Sentenza 29 dicembre 2017, n. 58080
Data udienza 26 ottobre 2017

REPUBBLICA ITALIANA

IN NOME DEL POPOLO ITALIANO

LA CORTE SUPREMA DI CASSAZIONE

SEZIONE PRIMA PENALE

Composta dagli Ill.mi Sigg.ri Magistrati:

Dott. MAZZEI Antonella P. – Presidente

Dott. TARDIO Angela – Consigliere

Dott. TALERICO Palma – Consigliere

Dott. ESPOSITO Aldo – Consigliere

Dott. MINCHELLA Antonio – rel. Consigliere

ha pronunciato la seguente:

SENTENZA
sul ricorso proposto da:
(OMISSIS), nato il (OMISSIS);
Avverso l’ordinanza n. 692/2016 del Tribunale di Sorveglianza di Trieste in data 06.09.2016;
Visti gli atti, la sentenza e il ricorso;
Udita la relazione svolta dal Consigliere Dott. MINCHELLA Antonio;
Lette le conclusioni del Procuratore Generale, in persona del Dott.

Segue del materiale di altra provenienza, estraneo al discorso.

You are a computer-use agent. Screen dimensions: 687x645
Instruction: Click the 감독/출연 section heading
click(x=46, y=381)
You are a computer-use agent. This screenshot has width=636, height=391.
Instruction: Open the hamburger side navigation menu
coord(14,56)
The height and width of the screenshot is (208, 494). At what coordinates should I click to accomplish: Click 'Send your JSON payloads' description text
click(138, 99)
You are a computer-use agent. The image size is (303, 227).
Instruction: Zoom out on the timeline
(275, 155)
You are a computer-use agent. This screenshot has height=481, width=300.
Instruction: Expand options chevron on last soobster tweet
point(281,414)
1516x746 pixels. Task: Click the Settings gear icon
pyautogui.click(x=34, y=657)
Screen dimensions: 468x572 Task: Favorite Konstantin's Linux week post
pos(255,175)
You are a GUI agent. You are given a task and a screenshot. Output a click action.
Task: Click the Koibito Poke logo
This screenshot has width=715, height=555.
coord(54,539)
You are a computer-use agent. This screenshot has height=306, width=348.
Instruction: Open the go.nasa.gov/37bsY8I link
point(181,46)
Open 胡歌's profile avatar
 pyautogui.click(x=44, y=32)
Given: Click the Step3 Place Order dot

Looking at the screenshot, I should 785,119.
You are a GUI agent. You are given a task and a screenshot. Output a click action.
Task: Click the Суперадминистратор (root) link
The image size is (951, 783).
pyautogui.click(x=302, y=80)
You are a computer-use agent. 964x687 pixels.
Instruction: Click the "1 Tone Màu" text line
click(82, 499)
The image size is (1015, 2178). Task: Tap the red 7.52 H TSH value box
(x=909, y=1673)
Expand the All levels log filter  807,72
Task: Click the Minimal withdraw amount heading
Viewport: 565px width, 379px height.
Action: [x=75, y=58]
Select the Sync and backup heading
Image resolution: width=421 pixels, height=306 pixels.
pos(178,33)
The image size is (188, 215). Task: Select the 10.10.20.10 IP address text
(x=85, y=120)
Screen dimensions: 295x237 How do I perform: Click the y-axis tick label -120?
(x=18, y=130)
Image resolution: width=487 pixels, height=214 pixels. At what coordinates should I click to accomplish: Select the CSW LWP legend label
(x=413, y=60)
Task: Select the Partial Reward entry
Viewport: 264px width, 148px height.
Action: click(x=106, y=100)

SALZANO Francesco, che ha chiesto il rigetto del ricorso.
RILEVATO IN FATTO
1. Con ordinanza in data 06.09.2016 il Tribunale di Sorveglianza di Trieste rigettava il reclamo proposto da (OMISSIS) avverso l’ordinanza in data 08.04.2016 del Magistrato di Sorveglianza di Udine con la quale era stata accolta la richiesta di liberazione anticipata relativamente al semestre 07.08.2015/07.02.2016 concedendo 45 giorni di liberazione anticipata e non anche 75 giorni, poiche’ il semestre era scaduto successivamente alla data del 23.12.2015, termine ultimo di applicazione dell’istituto della “liberazione anticipata speciale”. Rilevava il Tribunale di Sorveglianza che il reclamo si fondava sull’argomentazione per cui andava concesso il beneficio maggiore poiche’ si trattava di un semestre collocato “a cavallo” della scadenza del periodo di vigenza previsto dal Decreto Legge n. 146 del 2013 (convertito con L. n. 10 del 2014) e poiche’ tali erano state le decisioni con riferimento ai semestri collocati “a cavallo” del periodo dicembre 2009/gennaio 2010: tuttavia, si notava che la legge menzionata aveva previsto espressamente detta ultima ipotesi, prevedendo invece soltanto nei due anni di vigenza della norma il beneficio maggiore, per cui esso non poteva applicarsi ai semestri scaduti in epoca successiva, seppure iniziati sotto la vigenza predetta.
2. Avverso detta ordinanza propone ricorso l’interessato a mezzo del difensore, deducendo erronea applicazione di legge: si sostiene che la norma andava applicata nel senso piu’ favorevole, anche perche’ altrimenti vi sarebbe stata una disparita’ di trattamento con coloro che avevano espiato parzialmente il semestre prima dell’entrata in vigore della norma, considerato che, nella specie, si trattava di un semestre espiato per la maggior parte durante quella vigenza.
Il P.G. chiede il rigetto del ricorso.